Wreszcie zakończyłyśmy tą jakże trudną rozmowę. Kiedy poszłyśmy do jadalni, wszyscy siedzieli już przy stole. Przez Anahi nabrałam wątpliwości co do Uckera. Może on znowu tylko udaje takiego słodkiego, a za chwilę znowu wyleci mi z tym długiem?... Tego bym już chyba nie zniosła. Siedziałam znowu między Uckerem, a Any. Nie odzywałam się i jadłam dość mało.
-Co jest?- zapytał cicho Ucker, kładąc dłoń na moje kolano.
-Nic takiego.- posłałam mu niepewny uśmiech, powracając do jedzenia, a właściwie męczenia sałatki.
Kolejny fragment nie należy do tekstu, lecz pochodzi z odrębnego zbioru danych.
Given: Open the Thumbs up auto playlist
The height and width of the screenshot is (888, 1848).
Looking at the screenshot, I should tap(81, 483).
-Widzę, że coś się dzieje, ale o tym pogadamy później. Teraz jedz, bo coś Ci to nie idzie.
-Nie jestem głodna.
-Jedz, bo będę Cię karmić.
-Ucker, naprawdę nie chcę. Odczep się ode mnie i zajmij swoim talerzem.
-Dlaczego taka jesteś?
-Pogadamy później, a teraz jedz, bo Tobie też to słabo idzie.- odegrałam się tym samym.
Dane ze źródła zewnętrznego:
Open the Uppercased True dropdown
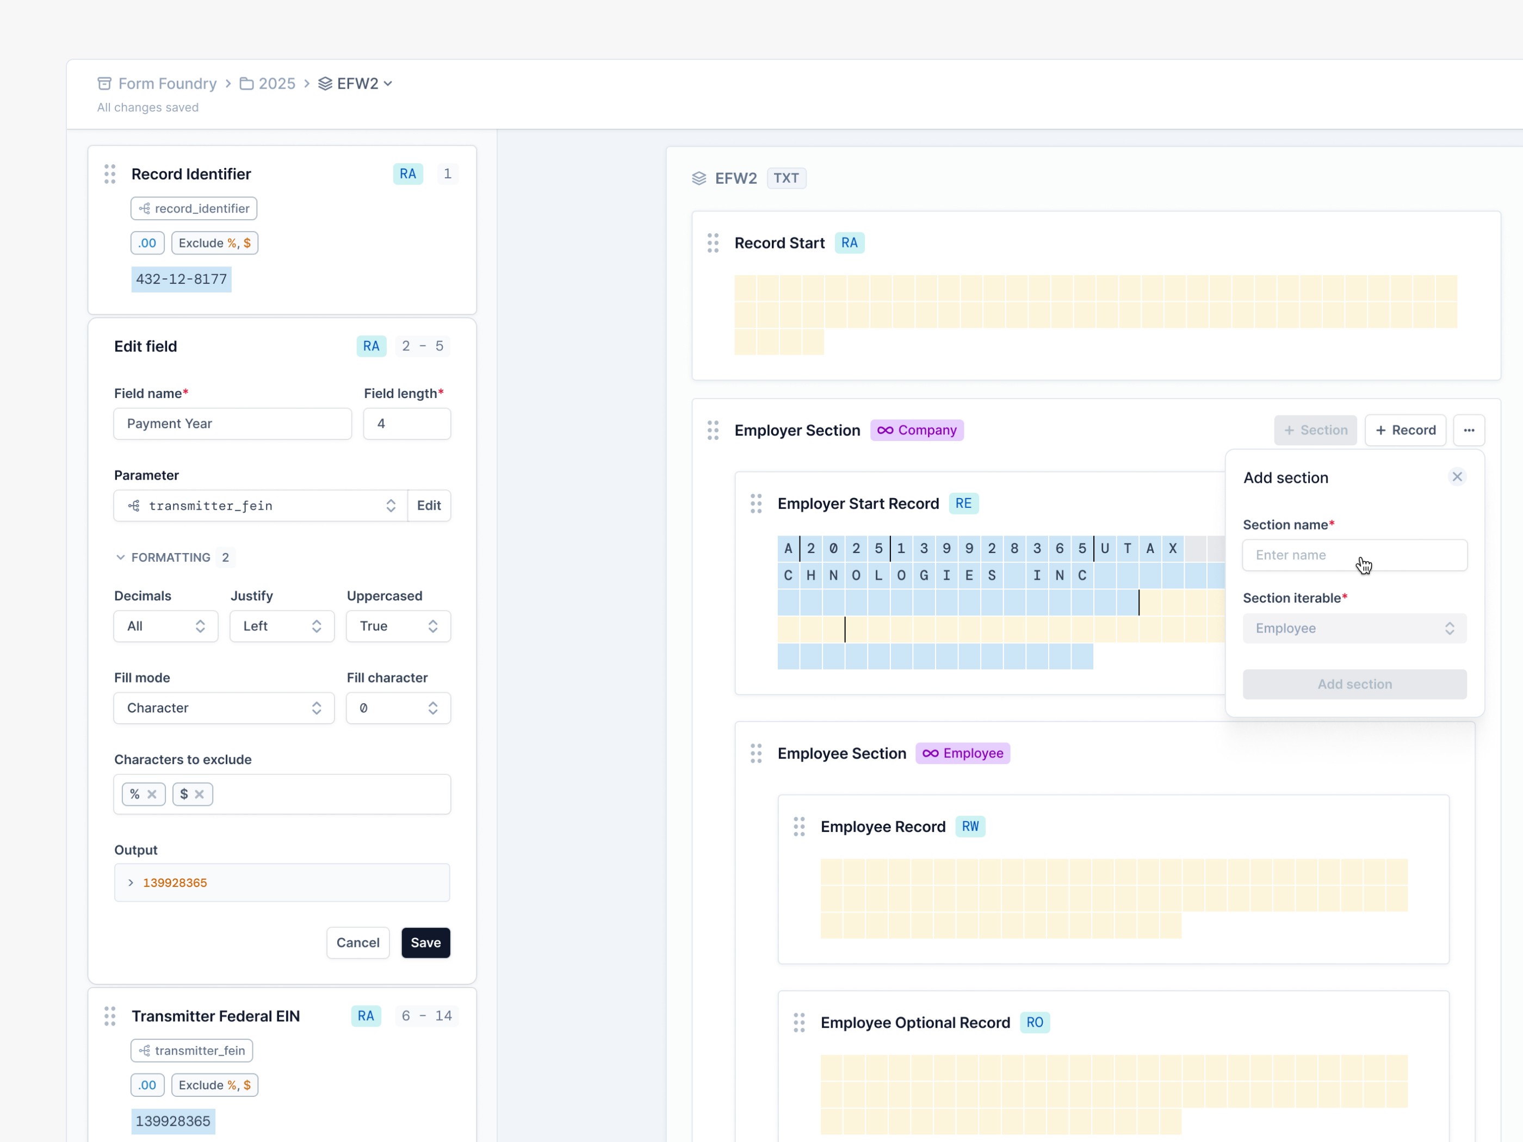This screenshot has height=1142, width=1523. [x=398, y=626]
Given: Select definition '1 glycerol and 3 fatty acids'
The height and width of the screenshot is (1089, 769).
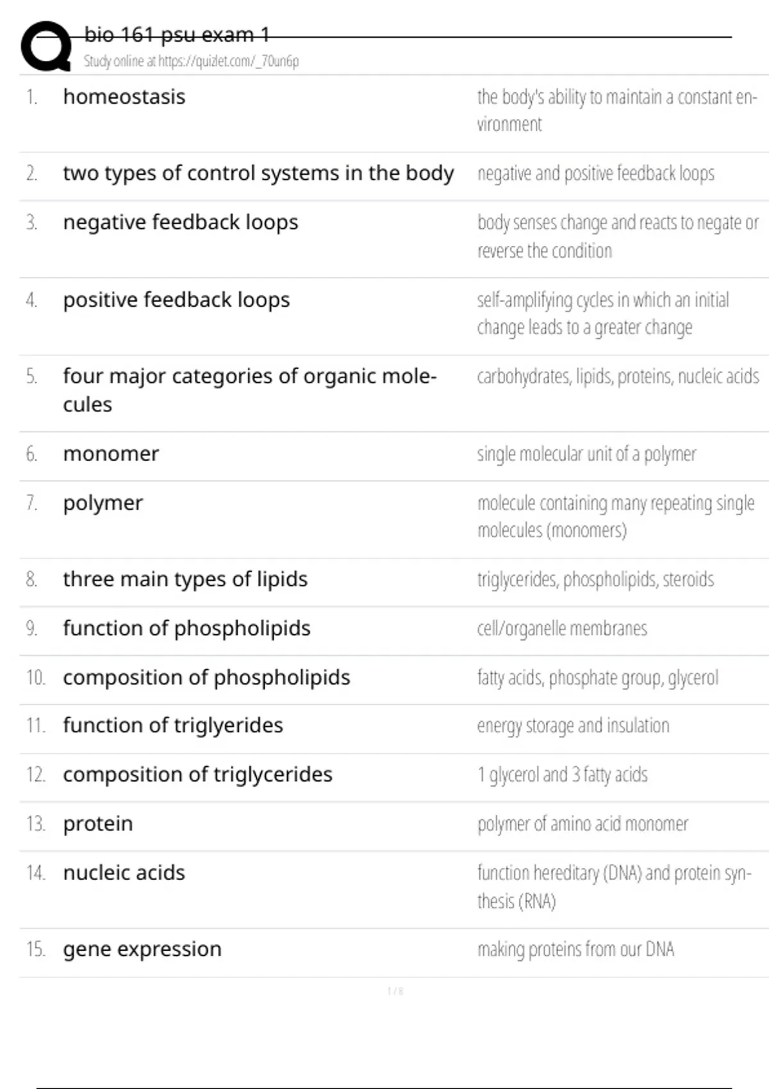Looking at the screenshot, I should tap(562, 775).
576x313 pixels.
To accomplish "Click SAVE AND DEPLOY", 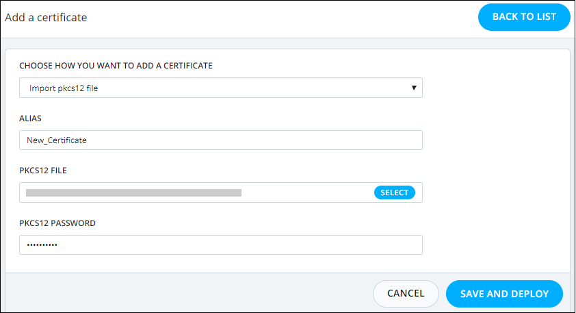I will pyautogui.click(x=504, y=294).
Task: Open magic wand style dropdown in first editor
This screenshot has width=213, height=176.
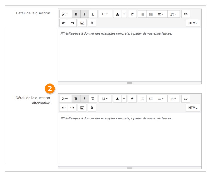Action: pyautogui.click(x=64, y=14)
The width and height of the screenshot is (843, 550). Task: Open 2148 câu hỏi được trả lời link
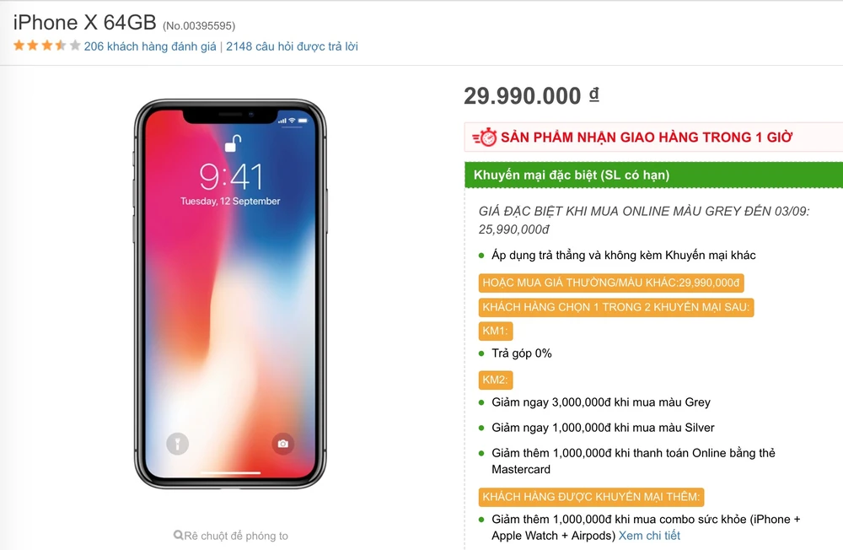292,46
-Bo martwię się o Ciebie. Kochanie, masz anemię i musisz jeść.
-Jak Ty mnie wkurzasz...- burknęłam i wróciłam do jedzenia, żeby dał mi już spokój.
-O tym też pogadamy później.- powiedział z czarującym uśmiechem.
Pomogłam Pani Laurze posprzątać po śniadaniu wraz z Ann. Ucker w tym czasie poszedł napalić w piecu, bo przecież służba ma wolne w święta. Kiedy wrócił, zgarnął mnie na bok, jak wynosiłam kubki z jadalni.
-Co Ci jest?- zapytał czułym, a zarazem stanowczym głosem, trzymając mnie za rękę.
-Przykro mi, to nie ma sensu. Nie możemy być razem.- odpowiedziałam ze smutkiem.
-Ale dlaczego?- zapytał ze łzami w oczach, a ja odeszłam.
-Grzeczna dziewczynka.- powiedziała z dumą Anahi.
-Co jej nagadałaś?!- podszedł do mojej przyjaciółki i złapał ją mocno za przedramię.
-Nic.- odpowiedziała krótko, lekko przerażona gniewem Uckera.
-Ta, jasne...
-Zostaw ją i chodź się przejść. Ochłoniesz troszkę, a ja Ci wszystko wyjaśnię.- złapałam go  za rękę i wyprowadziłam z domu.
-Co ta idiotka Ci nagadała?- zapytał, kiedy wyszliśmy z domu.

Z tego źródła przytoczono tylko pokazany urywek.